• [Material to process]
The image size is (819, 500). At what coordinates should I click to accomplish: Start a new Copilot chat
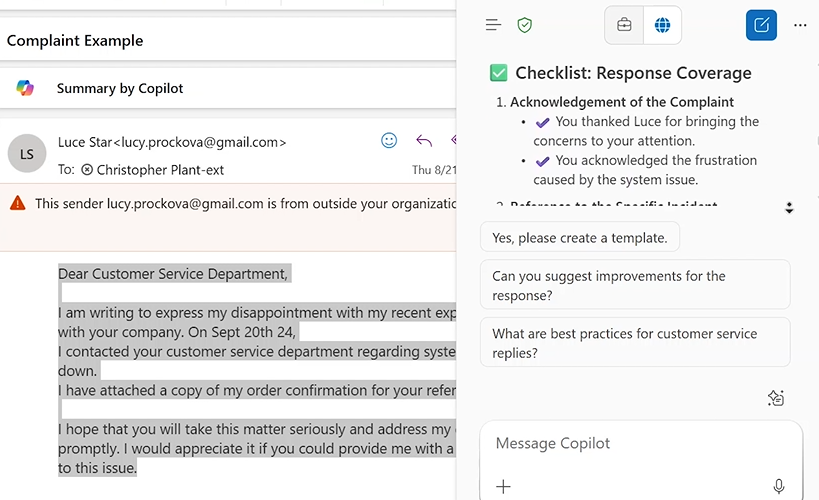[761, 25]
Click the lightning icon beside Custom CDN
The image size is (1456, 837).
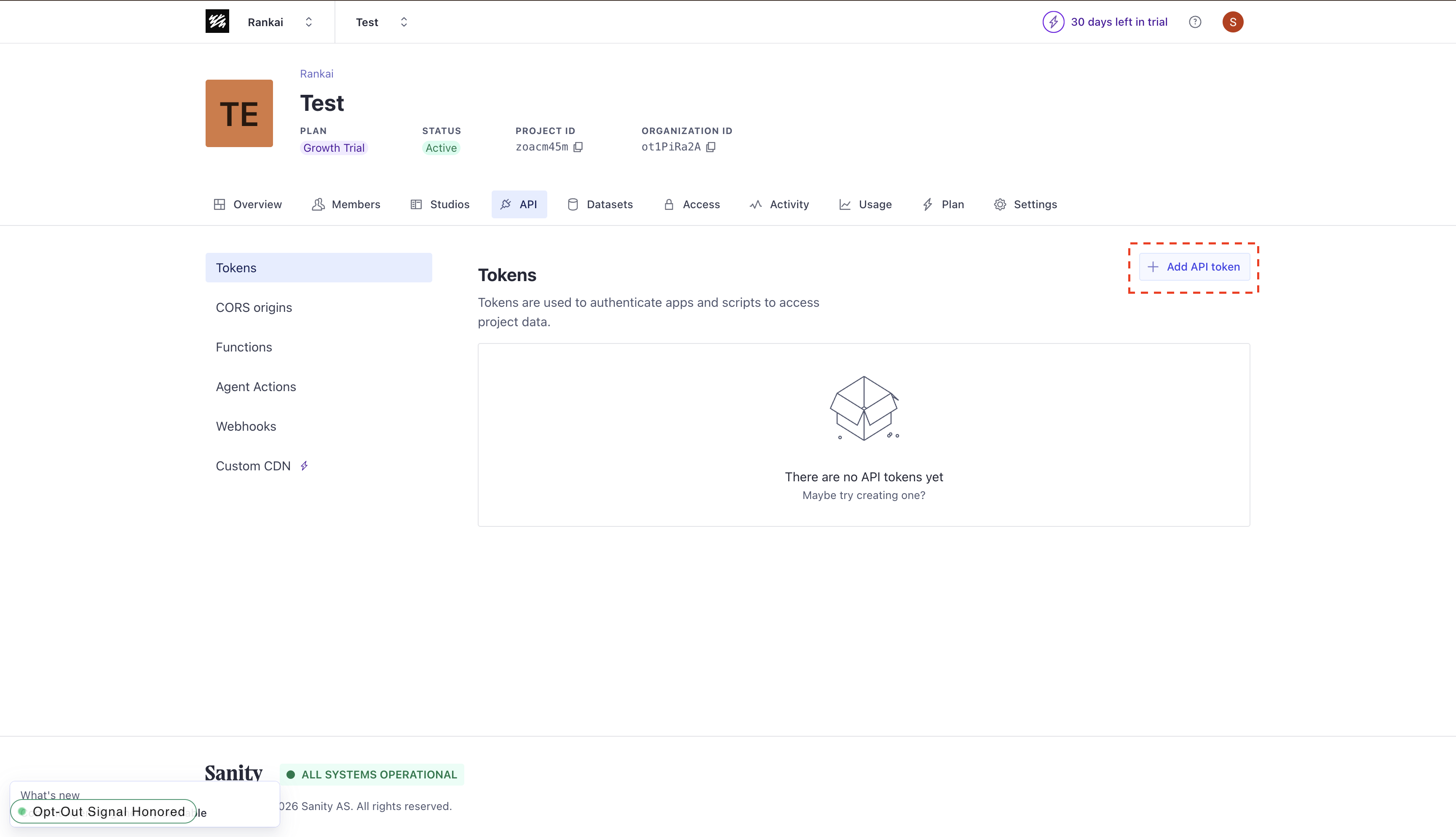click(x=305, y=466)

...

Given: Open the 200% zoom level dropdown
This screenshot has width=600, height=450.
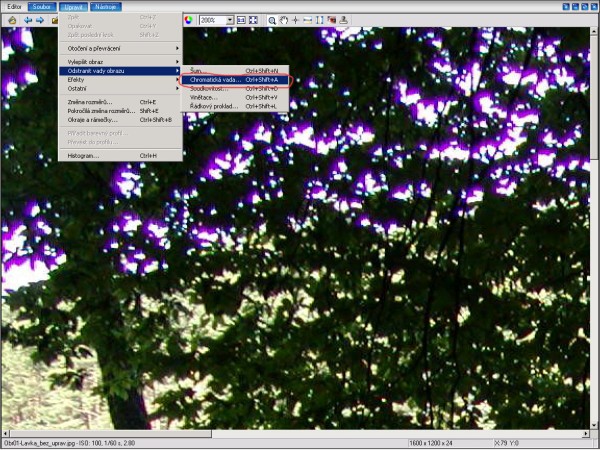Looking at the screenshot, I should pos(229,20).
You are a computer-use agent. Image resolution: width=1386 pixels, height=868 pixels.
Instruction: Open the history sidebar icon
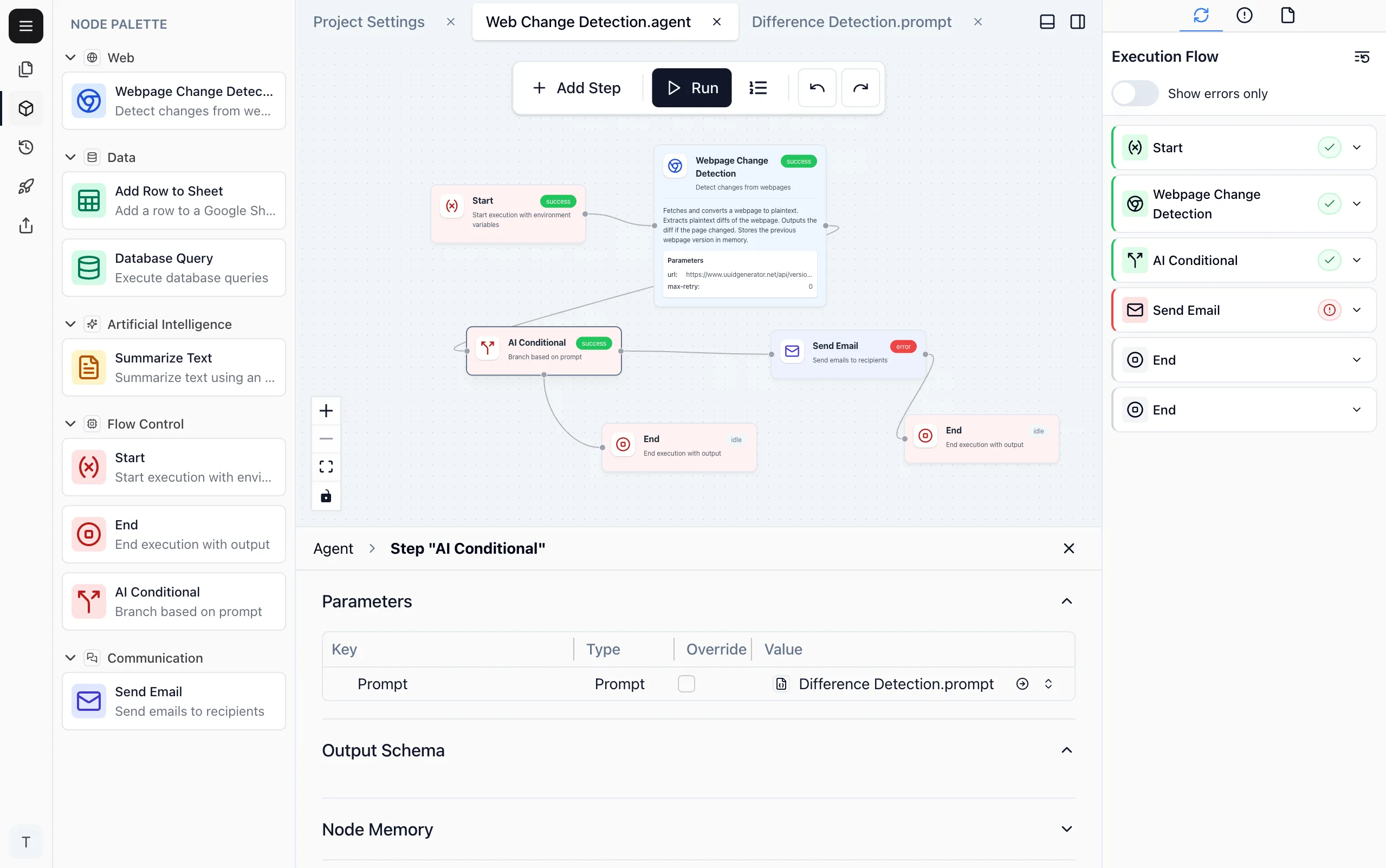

• [Task objective]
Output the material from the line that contains "The image size is (819, 500)." through the line that contains "click(x=305, y=466)" as a numbered list, skipping blank lines. Omit the pictures.

• [Finished task]
1. The image size is (819, 500). At what coordinates should I click to accomplish: Start a new Copilot chat
2. [761, 25]
3. Click the lightning icon beside Custom CDN
4. The image size is (1456, 837).
5. click(x=305, y=466)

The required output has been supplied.